Anyway, what I started doing this week was to get it down and to stop thinking of other things. Nevermind the same two words in a paragraph. The justs,reallys, verys, and onlys can come out later. Advance the story. This is all I have to think about at this stage. The rest can come in the rewrite and the rewrite after that before it goes to my agent. I can’t imagine what she’ll think about this novel. I know she’ll be surprised as I’ve never written
anything like this. But will she like it? I can’t worry about that now. Advance the story.
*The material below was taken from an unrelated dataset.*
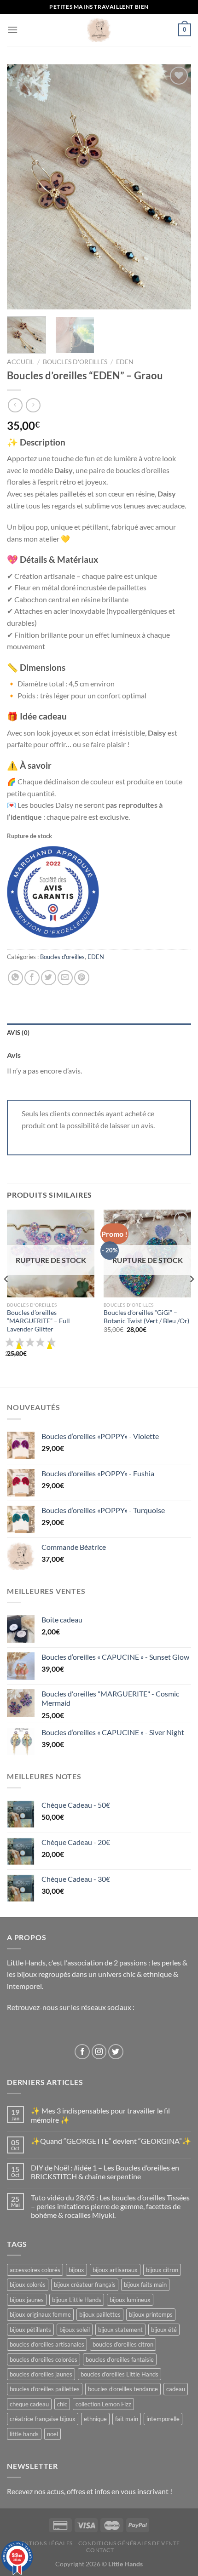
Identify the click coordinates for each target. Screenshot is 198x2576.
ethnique (95, 2418)
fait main (126, 2418)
That advance the story part is particularly resonant for me because that’s the sole purpose of my first drafts, figuring out the story and where it goes. I try things out I follow blind trails and generally fly by the seat of my pants (this topic also popped up on one of my favorite blogs, are all the blogger feeling my pain?). Once I know how the story plays out, then I can go back on the rewrite and do it properly with clues and foreshadowing and general cohesion. But for now and for the next 10-15k words, I just need to advance the story.
And speaking of burning toward the finish line, critic and literary gambler David Montgomery has finally finished his first novel. Meanwhile, somewhere in Hollywood this guy sits tearfully wondering if he should give up and pursue his true passion: Felicity fan fic.